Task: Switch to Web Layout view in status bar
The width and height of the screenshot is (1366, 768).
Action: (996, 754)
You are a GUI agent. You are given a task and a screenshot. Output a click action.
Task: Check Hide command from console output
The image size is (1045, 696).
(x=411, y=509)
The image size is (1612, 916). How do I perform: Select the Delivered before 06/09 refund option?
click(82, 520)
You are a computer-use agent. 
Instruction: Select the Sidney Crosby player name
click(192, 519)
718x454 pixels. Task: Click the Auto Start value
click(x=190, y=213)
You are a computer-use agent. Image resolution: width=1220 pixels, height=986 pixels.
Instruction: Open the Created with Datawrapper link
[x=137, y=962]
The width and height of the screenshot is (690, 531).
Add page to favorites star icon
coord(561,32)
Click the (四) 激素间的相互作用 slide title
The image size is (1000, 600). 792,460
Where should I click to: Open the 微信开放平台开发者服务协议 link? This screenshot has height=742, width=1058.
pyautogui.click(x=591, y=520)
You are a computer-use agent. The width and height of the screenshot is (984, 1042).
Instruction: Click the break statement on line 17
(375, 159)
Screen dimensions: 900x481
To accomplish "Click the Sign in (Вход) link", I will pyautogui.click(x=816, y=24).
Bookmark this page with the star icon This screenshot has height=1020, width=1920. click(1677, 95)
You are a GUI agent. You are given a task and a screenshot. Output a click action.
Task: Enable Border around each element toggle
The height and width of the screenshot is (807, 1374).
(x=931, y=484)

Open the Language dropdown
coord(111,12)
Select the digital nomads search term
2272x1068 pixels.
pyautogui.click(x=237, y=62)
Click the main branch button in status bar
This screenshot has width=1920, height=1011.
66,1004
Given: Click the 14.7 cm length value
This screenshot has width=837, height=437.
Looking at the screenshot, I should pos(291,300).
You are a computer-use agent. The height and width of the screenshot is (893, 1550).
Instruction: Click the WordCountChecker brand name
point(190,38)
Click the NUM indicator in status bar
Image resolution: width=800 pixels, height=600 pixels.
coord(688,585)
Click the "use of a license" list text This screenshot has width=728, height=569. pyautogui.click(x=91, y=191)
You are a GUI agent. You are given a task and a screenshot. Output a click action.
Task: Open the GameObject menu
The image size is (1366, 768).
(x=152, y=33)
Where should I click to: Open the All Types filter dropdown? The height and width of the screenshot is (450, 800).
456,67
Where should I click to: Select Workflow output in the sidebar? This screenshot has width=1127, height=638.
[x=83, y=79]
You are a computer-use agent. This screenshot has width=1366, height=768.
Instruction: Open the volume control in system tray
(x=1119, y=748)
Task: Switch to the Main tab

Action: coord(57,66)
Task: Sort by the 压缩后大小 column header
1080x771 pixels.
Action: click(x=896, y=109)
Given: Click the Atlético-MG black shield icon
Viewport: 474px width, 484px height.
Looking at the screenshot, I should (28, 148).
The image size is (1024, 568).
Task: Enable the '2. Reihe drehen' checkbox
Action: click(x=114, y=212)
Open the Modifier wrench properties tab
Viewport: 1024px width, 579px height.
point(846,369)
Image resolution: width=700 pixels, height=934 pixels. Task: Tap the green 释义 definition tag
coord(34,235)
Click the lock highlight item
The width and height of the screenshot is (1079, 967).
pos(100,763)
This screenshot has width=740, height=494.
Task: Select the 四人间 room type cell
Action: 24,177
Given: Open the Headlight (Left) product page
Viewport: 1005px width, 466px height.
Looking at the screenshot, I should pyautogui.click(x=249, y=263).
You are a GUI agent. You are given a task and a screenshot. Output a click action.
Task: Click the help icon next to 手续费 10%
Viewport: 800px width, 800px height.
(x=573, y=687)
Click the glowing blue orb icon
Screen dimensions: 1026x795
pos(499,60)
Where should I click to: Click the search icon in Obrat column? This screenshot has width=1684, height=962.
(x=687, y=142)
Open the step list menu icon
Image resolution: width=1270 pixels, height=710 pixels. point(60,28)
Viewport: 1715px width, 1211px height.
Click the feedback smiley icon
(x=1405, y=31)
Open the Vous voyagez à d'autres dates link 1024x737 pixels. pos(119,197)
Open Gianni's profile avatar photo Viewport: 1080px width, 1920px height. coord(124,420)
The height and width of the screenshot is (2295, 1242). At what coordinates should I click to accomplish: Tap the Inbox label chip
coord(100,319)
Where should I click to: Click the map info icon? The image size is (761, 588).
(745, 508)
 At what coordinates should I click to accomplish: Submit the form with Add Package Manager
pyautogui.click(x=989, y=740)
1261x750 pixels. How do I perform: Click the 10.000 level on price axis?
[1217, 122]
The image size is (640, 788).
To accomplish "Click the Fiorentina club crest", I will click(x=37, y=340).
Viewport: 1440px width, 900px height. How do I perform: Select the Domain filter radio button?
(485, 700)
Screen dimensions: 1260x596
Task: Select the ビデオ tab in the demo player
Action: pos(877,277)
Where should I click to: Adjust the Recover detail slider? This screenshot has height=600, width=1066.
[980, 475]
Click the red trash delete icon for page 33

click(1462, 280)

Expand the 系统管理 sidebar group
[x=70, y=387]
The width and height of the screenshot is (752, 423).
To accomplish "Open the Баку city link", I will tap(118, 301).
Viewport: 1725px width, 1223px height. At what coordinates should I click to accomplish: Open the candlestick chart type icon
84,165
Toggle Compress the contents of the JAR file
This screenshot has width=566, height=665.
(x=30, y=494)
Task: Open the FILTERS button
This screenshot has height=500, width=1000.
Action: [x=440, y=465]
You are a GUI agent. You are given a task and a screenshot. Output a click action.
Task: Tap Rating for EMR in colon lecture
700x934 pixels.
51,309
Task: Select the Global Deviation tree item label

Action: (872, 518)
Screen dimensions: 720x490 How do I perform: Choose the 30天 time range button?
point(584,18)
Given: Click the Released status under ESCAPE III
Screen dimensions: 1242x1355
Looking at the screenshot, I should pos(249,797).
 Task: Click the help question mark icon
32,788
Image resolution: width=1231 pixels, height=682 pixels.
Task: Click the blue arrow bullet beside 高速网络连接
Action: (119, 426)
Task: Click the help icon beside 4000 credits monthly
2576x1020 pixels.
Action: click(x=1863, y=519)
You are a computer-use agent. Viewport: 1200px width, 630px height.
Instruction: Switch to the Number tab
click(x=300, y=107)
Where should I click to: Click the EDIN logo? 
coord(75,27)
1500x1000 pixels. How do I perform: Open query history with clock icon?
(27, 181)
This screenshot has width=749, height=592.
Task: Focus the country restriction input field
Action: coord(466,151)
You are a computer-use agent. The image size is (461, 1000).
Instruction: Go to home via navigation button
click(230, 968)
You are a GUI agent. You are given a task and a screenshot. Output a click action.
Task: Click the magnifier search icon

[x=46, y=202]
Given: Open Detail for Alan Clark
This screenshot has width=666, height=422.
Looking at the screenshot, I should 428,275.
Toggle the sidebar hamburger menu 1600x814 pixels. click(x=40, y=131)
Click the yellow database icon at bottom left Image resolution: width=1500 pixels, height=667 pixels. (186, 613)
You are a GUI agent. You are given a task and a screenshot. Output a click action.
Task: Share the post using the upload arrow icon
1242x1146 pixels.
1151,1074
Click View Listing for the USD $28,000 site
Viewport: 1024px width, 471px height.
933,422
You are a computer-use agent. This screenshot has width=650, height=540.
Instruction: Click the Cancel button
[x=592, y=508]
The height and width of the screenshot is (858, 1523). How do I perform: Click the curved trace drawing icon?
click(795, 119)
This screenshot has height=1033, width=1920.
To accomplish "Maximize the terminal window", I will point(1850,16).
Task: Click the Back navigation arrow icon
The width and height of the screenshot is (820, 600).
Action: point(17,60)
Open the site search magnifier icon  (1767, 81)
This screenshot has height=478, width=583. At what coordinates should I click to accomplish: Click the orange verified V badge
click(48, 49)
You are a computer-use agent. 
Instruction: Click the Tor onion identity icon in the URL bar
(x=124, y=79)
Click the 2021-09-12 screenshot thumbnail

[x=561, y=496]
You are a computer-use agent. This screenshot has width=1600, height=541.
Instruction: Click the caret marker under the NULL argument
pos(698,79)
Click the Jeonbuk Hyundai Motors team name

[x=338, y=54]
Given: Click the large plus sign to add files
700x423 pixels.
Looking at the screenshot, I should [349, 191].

Exercise aim
How many lines of the records contain "computer"? Answer with the number only.

Written response
10